When Hispanic people is fully integrated, it has the same birth rate than the native people. The birth rate is below the replacement rate. So you have to "import" people to keep the economy running. So you must have more immigration and more first-generation Hispanic people coming to America.
I see the future of America as mostly Hispanic. A majority of Hispanic people who has assimilated to the US culture, which are dwindling because of the low birth rate these cultural patterns produce. And a steady flux of new Hispanic immigrants coming from Latin America to fill the void. Of course, WASP will disappear in a century or so.
With Europe and Islamic people, the thing is very different. Islamic culture is not as easily assimilated as Hispanic culture. I know what I say. I have lived 27 years in Europe, 1 year in USA and 9 in Latin America. In Europe I have lived in Islamic neighborhoods, I have been a high school teacher to Muslim boys and girls. In USA, I have been elementary teacher to Hispanic immigrant boys and girls.
Muslim people are proud of their culture and don't want to change it or integrate: I have known third-generation Muslim people who do not feel European (while Hispanic are embarrassed for their culture and want to become American as soon as possible: my Hispanic students in USA pretended not to understand Spanish although they understood it).
In Europe, Muslim people are refusing to integrate. The community is watching for everybody to be faithful to Islam and traditional customs. They control each other in a totalitarian manner. The vast majority of Muslim people preserve their customs. In some European countries, they are demanding to be judged by sharia (Islamic law) instead of civil law. They are more and more and we are less and less. My hometown is becoming a kind of Middle-East town (but with wealth and technology) where European people are a minority. European culture is doomed and Islamic culture is the way of the future.
we were trying to make lasagnawith an ez-bake oven
-- John Anderson
And bathe in the Barbie Dream Bathtub afterward? Now THAT'S playing house.
Guess what -- marital statistics break down along socioeconomic lines, something Tracy Clark-Flory's little piece doesn't look into.
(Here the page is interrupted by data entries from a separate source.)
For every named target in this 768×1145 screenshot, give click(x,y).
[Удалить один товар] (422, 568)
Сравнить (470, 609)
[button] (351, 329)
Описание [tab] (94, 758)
The upper and upper-middle classes are marrying just as much as ever (except a few years later). College-educated people by and large have extremely stable marriages. High school educated folks, and those with some college, are caught in serial marriage mode -- they want the stable "until death do us part" bit, or at least "until the kids are grown," but in fact are forming complicated family arrangements based on two and sometimes three marriages strung out through their childrearing years. (I'm a therapist, and one client said she didn't have a family tree, she had "a family bush.")
The least educated and successful are giving up on marriage altogether. Among those at the bottom of the socioeconomic ladder, a strong and supportive committed marriage is considered an unattainable dream.
These attitudes toward marriage directly parallel the experience of the workforce, especially for men. College-educated men feel they can make a reliable living (even though their wives may work as well), so they make a long-term commitment. Men in the middle, whose work is both less reliable and possibly less well-paying than their wives', end up only semi-partners in life, and the men who can't depend upon making a living at all neither want to make a commitment nor are their girlfriends wanting them to (since they're most likely economic liabilities).
None of this matters as long as there are no kids involved. But there is no doubt that the lack of stable and committed father figures hurts both girls and boys.